El interventor municipal de Aguas Blancas lanzó una fuerte advertencia sobre la situación de seguridad en el norte salteño al señalar que los bajos salarios de las fuerzas federales representan un riesgo frente al avance del narcotráfico.
Según explicó Zigarán, un efectivo recién incorporado de la Gendarmería Nacional Argentina percibe alrededor de 800 mil pesos mensuales, una cifra que —sostuvo— resulta insignificante frente a los recursos millonarios que manejan las organizaciones criminales.
“El problema no es solo operativo: es estructural.
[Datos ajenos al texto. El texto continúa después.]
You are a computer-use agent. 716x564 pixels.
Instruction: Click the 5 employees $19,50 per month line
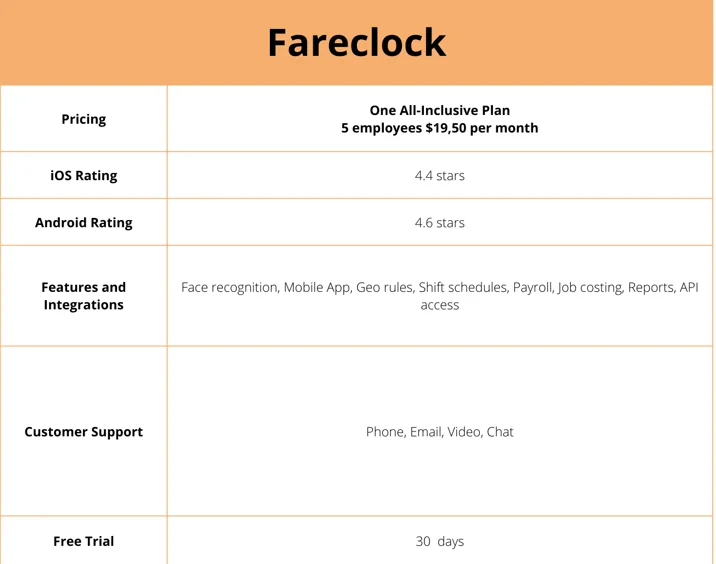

La falta de sueldos dignos genera un terreno peligroso para la deserción o la corrupción”, afirmó el funcionario, quien además aseguró que “se están escapando toneladas de cocaína” por pasos fronterizos vulnerables.
Frontera caliente y recursos insuficientes
El interventor remarcó que localidades estratégicas como Salvador Mazza y la propia Aguas Blancas requieren mayor presencia estatal, equipamiento tecnológico y mejores condiciones laborales para el personal de seguridad.
Advirtió que, sin esas mejoras, los operativos y despliegues oficiales quedan limitados frente a una estructura criminal que opera con gran capacidad logística y económica.
Un problema regional
Zigarán también contextualizó la situación señalando que Bolivia produce unas 400 toneladas de cocaína al año, mientras que lo incautado representa apenas una fracción del total.
En ese marco, insistió en que la seguridad fronteriza no puede sostenerse únicamente con operativos temporales, sino con políticas de fondo que garanticen salarios competitivos, mayor personal y control efectivo en los departamentos de Orán y San Martín.
El funcionario concluyó que, sin una mejora real en las condiciones laborales de los efectivos, “la frontera seguirá siendo un colador”, con el riesgo permanente de que el poder del narcotráfico supere la capacidad de control del Estado.